For most testing purposes, it often makes more sense to run the server from the command line. The easiest way to do this is to use the server-distribution package, which contains a pom.xml that automates the process. Instructions are included in the package. Otherwise, the main class is
org.powertac.server.PowerTacServer in the server-main project. Command-line arguments and other configuration details are described on the Server-configuration page.
Setting up a run configuration in Eclipse/STS
Some folks have had trouble figuring this out. Here is the step-by-step:
- In STS, poke Run->Run Configurations.
- In the dialog, choose Aspect/Java application in the left-hand panel, then poke "new".
- Give the run configuration a name, like "server bootstrap".
- The project is server-main, the main class is org.powertac.server.PowerTacServer.
- Under the arguments tab, you need to specify the program arguments. For a bootstrap session, it would be
--boot bootstrap.xmlto write a bootstrap data file called "bootstrap.xml". For a sim session, the arguments are something like
--sim --boot-data=file:bootstrap.xml --brokers=Sample1,Sample2 --config=file:cfg.propsto load the bootstrap data file bootstrap.xml, override some system config properties from the file cfg.props (this is optional), and wait for brokers Sample1 and Sample2 to log in.
- Finally, under the Common tab, you can choose to have the new run configuration show up in the debug and run menus. It should also allocate a console and run in the background, but those should be the default settings.
Running the server outside of STS
If you want to run an agent in STS, it can be useful to run the server as a separate process or on a separate machine. You can do that with a released version of the server, of course. but it is also very useful to be able to do it with a development version.

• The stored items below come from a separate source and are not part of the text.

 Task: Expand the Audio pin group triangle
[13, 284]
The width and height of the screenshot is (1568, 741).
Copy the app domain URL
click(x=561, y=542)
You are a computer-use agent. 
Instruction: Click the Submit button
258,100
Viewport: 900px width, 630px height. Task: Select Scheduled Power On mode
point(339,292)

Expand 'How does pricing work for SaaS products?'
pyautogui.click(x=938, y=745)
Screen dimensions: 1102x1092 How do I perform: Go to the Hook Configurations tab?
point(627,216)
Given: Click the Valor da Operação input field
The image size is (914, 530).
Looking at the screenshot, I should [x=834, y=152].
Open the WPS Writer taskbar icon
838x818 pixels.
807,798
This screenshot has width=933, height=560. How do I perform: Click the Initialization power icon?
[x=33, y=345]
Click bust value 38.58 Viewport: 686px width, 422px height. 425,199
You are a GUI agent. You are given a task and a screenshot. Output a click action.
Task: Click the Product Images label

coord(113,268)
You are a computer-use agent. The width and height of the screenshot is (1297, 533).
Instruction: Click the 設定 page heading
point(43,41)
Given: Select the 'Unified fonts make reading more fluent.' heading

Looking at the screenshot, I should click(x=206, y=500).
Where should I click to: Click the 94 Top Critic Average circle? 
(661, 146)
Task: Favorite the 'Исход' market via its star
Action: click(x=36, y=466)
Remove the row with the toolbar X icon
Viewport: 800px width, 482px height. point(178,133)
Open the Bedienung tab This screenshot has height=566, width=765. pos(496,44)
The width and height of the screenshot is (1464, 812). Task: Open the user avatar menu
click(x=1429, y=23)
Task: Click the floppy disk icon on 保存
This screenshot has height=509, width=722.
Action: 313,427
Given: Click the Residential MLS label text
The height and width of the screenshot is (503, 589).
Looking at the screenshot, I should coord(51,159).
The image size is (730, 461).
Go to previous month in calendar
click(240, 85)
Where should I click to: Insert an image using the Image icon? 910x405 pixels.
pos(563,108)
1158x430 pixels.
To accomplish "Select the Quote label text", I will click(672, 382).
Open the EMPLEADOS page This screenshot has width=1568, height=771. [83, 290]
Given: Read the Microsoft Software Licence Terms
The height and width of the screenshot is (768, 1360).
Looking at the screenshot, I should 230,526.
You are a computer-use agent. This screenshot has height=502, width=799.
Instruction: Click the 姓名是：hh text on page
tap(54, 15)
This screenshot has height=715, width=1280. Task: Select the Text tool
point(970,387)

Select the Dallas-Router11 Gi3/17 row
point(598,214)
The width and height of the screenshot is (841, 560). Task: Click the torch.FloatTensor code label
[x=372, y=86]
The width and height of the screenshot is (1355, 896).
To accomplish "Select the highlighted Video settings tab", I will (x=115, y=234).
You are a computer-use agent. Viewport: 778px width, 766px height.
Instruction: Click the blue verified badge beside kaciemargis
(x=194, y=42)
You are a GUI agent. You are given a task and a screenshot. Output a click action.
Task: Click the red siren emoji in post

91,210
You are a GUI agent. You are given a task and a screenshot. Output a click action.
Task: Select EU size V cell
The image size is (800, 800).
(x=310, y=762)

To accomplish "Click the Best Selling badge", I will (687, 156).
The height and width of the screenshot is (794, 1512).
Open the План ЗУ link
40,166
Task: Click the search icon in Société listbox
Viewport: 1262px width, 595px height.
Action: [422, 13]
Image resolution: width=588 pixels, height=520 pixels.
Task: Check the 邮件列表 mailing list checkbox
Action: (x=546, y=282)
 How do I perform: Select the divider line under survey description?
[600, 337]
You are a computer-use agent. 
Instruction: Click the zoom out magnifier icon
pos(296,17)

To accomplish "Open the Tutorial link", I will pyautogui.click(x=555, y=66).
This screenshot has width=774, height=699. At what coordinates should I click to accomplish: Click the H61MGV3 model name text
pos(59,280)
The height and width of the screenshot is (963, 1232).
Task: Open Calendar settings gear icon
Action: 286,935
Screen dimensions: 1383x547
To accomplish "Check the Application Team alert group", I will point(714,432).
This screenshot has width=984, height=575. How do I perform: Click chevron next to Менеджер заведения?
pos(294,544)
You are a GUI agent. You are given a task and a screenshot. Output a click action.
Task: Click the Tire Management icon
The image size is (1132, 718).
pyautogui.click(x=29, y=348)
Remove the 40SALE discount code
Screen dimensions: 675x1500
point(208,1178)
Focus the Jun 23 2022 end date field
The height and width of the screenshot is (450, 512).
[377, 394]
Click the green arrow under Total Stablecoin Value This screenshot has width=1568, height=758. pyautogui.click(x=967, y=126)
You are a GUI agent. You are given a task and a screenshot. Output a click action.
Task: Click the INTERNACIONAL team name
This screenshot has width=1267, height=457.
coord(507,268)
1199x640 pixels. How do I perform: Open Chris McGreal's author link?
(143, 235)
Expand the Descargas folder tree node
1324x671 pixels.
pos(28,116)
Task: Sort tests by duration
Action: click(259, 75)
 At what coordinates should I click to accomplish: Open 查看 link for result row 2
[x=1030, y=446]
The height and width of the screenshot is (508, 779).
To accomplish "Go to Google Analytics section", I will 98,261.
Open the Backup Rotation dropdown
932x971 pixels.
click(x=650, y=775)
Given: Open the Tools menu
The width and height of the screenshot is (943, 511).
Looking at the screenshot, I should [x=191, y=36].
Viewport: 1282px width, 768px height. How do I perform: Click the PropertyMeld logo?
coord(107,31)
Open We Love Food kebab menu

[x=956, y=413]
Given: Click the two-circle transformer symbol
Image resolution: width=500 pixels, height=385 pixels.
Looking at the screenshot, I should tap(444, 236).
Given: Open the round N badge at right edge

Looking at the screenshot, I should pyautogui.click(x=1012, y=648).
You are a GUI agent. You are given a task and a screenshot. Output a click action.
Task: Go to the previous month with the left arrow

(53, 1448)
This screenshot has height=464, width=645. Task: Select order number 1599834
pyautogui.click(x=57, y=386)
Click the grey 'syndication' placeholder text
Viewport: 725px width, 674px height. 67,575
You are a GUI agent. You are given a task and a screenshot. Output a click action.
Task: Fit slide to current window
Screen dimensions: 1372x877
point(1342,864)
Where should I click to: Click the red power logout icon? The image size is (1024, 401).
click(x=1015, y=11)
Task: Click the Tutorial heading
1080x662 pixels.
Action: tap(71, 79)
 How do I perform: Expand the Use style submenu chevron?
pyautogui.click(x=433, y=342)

The server is run with maven, so maven can manage dependencies and build the classpath. To run a development version of the server using maven, you need to first install powertac-core if you have chnaged it, followed by powertac-server. If you change anything in powertac-core, you will need to re-install both powertac-core and powertac-server. If you change anything in powertac-server, in general you need to re-install powertac-server (rather than the individual module) to ensure that transitive dependencies are satisfied. Once the necessary pieces are installed, you can go to the server-distribution directory and run it. Instructions are in server-distribution/README.md.